What should be in the resume to impress Admissions?
Admissions staff have to read many files and capturing their attention is essential to make it on the short list to move one’s application forward. How to do so? This pertains to both content and style. You have a personal story to tell to “sell” your “brand” to the “market” or admissions staff, and thus your story needs to be compelling in order to differentiate it from others because there are generally fewer seats in the classroom than the number of applicants. Just as any business selling a product or service, what is your “value proposition”? What are you offering that is attractive such that Admissions staff flag your application as one worthy of further attention compared to someone else’s? Is there a good fit between the applicant’s knowledge skills and abilities, as well as personality, interests and preferences, and the mission of the program and desired profile of the cohort? These are important considerations in Admissions decisions, some of which are identifiable in the applicant’s resume, others through the interview process.

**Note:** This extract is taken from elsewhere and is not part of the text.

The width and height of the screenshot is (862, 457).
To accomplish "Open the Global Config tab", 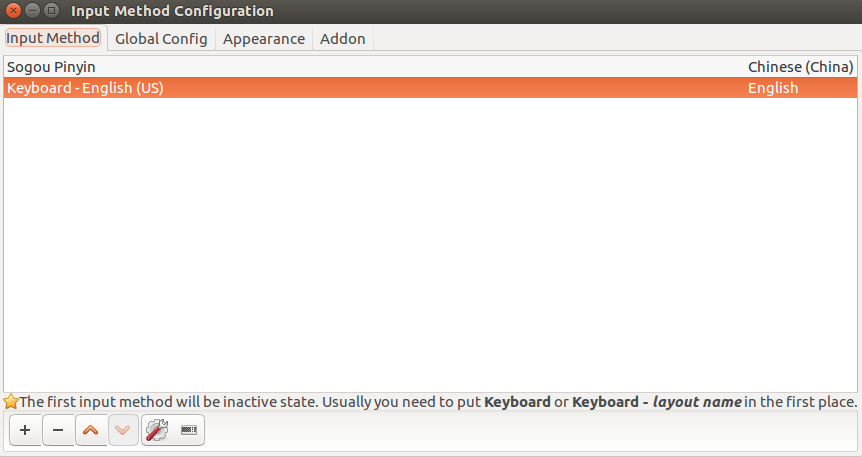I will [x=161, y=39].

A good resume presents factual verifiable data in a coherent manner that demonstrates the applicant is well-qualified — that he or she has a good academic record, that he or she has a sense of purpose and vision, and that he or she can bring something of value to the classroom that can be shared with others: for example, interesting job-related experience whether international, leadership end team experience whether in the work environment, clubs or sports, professional/personal development, etc., competences or skills, such as earning certifications, extracurricular activities, hobbies, and so forth.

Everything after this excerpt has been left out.